Eu conheci uma moça infeliz que não admitia ter preguiça. Ela era mais velha do que nós, meus irmãos e eu e vivia nos coagindo com suas lições. Sua missão era lutar contra a libertinagem, fazer tudo o que mandavam, aceitar sem questionar as obrigações: arrumar a cama, lavar a louça, guardar brinquedos no armário e obedecer às autoridades. Nós, se quiséssemos adiar o assunto, alegávamos estar com preguiça. Ela era obsessiva; segundo suas concepções, era inconcebível invocar preguiça para não fazer algo.

No nosso caso, displicência não era desinteresse, era falta de vontade de fazer algo que não queríamos fazer. Simples assim. Por que não adiar? Mais tarde, a gente resolvia, ou amanhã, ou depois de amanhã. Um dia, a gente resolveria. Quem quisesse, se tivesse pressa, que resolvesse.

Ela não aceitava nossas ponderações e, quanto mais argumentava contra o que julgava distração perniciosa, mais refutávamos suas alegações. Para isso, não tínhamos preguiça, ficávamos discutindo a tarde toda na varanda, se preciso fosse. Aliás, tem lugar mais preguiçoso do que uma varanda?

Como típicos adolescentes, não tínhamos desesperança, estresse ou necessidade de descanso, talvez fosse vontade de transgredir, de confrontar os mais velhos. Não era recusa a qualquer tipo de engajamento, pelo contrário, erámos ativos nas questões culturais, artísticas e políticas, apesar das circunstâncias desfavoráveis nos anos 1960 e 1970. Talvez quiséssemos economizar energia para batalhas mais relevantes na escola e nas ruas. O futuro viria de qualquer jeito, por mais que alguns pretendessem adiar o porvir. Para debater tendências estéticas, poesia moderna ou o cinema engajado, não tínhamos hora ou lugar.
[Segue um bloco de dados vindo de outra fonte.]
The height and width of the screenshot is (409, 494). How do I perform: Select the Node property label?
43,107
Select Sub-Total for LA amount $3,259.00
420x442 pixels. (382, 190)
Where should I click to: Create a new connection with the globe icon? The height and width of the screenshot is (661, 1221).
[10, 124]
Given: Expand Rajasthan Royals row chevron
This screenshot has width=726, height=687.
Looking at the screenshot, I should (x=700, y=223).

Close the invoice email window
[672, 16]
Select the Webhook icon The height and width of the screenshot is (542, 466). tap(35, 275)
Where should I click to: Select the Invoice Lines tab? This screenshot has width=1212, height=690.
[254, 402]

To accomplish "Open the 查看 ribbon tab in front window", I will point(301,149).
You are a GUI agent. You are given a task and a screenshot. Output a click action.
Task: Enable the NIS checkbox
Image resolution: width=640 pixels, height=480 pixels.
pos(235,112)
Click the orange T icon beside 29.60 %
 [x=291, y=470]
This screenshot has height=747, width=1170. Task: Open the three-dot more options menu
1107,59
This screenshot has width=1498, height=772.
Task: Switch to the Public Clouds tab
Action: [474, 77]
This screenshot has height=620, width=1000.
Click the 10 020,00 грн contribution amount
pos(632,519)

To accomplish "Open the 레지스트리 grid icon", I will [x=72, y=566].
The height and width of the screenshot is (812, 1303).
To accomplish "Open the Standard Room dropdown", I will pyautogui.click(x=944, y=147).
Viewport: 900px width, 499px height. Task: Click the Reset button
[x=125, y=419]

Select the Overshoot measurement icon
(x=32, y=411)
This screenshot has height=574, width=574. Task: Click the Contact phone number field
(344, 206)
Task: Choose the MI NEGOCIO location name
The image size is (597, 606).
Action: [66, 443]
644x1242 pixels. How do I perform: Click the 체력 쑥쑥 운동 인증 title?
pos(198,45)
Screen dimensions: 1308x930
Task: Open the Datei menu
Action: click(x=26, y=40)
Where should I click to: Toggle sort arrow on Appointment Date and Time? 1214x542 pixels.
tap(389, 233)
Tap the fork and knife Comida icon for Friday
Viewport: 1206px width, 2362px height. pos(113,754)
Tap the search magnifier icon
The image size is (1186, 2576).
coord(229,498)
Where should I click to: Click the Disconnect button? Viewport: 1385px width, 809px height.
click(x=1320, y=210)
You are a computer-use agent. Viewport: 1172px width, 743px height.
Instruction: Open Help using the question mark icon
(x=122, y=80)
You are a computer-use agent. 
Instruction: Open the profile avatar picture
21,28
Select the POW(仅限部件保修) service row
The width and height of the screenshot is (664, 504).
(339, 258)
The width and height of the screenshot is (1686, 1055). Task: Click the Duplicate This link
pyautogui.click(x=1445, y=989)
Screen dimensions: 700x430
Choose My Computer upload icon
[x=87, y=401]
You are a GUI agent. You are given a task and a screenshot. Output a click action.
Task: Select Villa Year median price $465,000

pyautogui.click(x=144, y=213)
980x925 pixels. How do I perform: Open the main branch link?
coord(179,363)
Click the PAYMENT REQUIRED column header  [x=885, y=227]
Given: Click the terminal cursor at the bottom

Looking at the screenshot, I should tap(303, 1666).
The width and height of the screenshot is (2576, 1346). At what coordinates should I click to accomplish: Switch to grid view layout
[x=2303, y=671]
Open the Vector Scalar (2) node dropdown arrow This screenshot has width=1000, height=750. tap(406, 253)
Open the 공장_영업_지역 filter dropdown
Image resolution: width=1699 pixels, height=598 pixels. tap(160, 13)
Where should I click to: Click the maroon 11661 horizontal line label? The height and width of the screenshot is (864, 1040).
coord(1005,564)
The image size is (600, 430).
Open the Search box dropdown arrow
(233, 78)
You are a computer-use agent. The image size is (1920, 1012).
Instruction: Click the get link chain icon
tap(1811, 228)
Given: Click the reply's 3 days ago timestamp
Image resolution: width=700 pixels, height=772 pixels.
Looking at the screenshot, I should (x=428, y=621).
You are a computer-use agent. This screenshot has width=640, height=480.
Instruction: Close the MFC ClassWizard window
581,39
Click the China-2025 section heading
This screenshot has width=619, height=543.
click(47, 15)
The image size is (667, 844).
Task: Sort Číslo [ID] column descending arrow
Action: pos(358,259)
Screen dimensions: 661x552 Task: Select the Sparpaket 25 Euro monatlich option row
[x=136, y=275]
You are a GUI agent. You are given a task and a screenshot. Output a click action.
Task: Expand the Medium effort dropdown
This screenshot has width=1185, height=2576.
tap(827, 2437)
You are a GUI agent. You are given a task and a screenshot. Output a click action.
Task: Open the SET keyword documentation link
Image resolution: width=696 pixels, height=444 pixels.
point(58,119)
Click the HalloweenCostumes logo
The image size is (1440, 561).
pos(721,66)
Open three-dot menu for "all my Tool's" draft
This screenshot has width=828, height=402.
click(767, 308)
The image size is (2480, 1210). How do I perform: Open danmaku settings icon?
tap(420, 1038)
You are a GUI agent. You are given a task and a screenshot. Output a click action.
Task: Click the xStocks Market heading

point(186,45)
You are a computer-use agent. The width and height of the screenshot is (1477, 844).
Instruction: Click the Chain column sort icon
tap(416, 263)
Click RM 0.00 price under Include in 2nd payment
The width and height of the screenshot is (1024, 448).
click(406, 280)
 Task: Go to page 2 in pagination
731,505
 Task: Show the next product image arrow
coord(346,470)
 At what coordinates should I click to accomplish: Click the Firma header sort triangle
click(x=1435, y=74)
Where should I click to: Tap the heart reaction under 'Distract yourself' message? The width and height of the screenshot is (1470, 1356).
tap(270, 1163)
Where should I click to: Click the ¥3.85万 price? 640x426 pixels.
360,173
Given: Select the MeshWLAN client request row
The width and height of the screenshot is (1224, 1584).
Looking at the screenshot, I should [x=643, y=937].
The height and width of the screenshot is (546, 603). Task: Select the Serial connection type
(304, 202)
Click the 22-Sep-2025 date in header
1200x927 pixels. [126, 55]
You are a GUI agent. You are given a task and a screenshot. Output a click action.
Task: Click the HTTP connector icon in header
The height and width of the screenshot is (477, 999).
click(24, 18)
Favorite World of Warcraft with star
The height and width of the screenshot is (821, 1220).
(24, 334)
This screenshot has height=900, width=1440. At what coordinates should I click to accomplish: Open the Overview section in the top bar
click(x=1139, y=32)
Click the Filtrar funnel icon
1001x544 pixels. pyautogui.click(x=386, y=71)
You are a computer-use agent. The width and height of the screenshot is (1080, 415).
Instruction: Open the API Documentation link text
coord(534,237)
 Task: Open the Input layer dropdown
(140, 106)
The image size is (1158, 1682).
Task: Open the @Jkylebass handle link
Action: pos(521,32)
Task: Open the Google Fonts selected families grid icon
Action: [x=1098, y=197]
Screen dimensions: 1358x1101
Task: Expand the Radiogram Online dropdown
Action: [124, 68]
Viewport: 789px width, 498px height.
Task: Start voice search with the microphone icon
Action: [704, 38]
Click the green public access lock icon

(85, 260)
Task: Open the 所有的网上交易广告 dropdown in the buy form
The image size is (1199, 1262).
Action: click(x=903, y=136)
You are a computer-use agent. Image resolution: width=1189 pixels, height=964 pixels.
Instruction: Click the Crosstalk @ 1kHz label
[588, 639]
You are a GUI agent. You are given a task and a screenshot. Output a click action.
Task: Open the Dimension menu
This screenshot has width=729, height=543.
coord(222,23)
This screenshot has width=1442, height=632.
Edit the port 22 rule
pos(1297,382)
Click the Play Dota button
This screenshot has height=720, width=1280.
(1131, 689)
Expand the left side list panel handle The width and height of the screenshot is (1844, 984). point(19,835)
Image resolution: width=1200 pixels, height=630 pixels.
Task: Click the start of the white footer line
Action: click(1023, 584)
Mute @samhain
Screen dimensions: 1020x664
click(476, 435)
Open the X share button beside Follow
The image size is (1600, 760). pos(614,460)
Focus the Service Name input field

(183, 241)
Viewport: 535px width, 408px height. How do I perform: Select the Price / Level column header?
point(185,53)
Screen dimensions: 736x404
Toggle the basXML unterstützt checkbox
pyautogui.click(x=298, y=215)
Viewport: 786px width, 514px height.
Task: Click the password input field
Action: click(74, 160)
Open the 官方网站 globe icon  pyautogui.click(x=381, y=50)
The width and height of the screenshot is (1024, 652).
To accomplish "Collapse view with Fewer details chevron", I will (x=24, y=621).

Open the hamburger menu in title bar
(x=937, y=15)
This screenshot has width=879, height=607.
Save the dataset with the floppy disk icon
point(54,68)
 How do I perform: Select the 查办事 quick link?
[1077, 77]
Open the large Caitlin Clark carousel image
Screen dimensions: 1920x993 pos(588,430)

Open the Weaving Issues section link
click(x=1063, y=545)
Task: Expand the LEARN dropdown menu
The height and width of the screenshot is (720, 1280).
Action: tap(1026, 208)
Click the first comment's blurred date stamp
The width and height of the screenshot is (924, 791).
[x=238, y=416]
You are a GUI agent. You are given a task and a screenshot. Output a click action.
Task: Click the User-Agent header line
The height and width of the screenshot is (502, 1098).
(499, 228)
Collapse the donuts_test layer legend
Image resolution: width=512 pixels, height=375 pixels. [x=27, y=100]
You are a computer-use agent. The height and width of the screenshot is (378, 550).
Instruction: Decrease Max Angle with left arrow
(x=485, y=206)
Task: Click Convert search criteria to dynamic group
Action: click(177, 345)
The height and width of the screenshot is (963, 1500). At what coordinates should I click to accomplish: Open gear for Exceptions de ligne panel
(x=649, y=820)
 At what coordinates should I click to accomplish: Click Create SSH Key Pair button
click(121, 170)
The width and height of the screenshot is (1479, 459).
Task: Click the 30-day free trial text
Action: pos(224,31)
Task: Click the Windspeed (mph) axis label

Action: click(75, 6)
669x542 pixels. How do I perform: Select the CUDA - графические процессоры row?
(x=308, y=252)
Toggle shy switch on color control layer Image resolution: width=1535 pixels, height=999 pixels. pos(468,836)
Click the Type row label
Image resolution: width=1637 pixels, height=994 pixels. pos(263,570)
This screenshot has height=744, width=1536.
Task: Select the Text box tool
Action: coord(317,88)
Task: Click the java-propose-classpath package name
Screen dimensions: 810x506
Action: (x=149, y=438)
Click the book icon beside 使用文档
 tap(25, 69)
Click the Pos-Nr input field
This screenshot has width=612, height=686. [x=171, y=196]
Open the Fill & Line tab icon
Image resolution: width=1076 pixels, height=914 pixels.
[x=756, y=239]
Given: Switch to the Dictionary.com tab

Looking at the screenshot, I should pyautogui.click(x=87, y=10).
Aceitávamos contraindicações e objeções nas leituras que fazíamos, no teatro e na música, mas não adiávamos seu desfrute. A nossa conhecida não se conformava com a defesa entusiasmada que fazíamos da preguiça, ela ficava irritada.

Vontade de debater? Ócio ou preguiça? Alguém já disse que o ócio é criativo. Quem disse? Bertrand Russell, Einstein ou o pensador italiano Domenico de Masi? Pouco importa, agora estou com preguiça de consultar. Só sei que, por não ter adiado a escrita deste texto, você o tem ao alcance de seus olhos. Não fique com preguiça e procure um bom canto para fazer a sua leitura.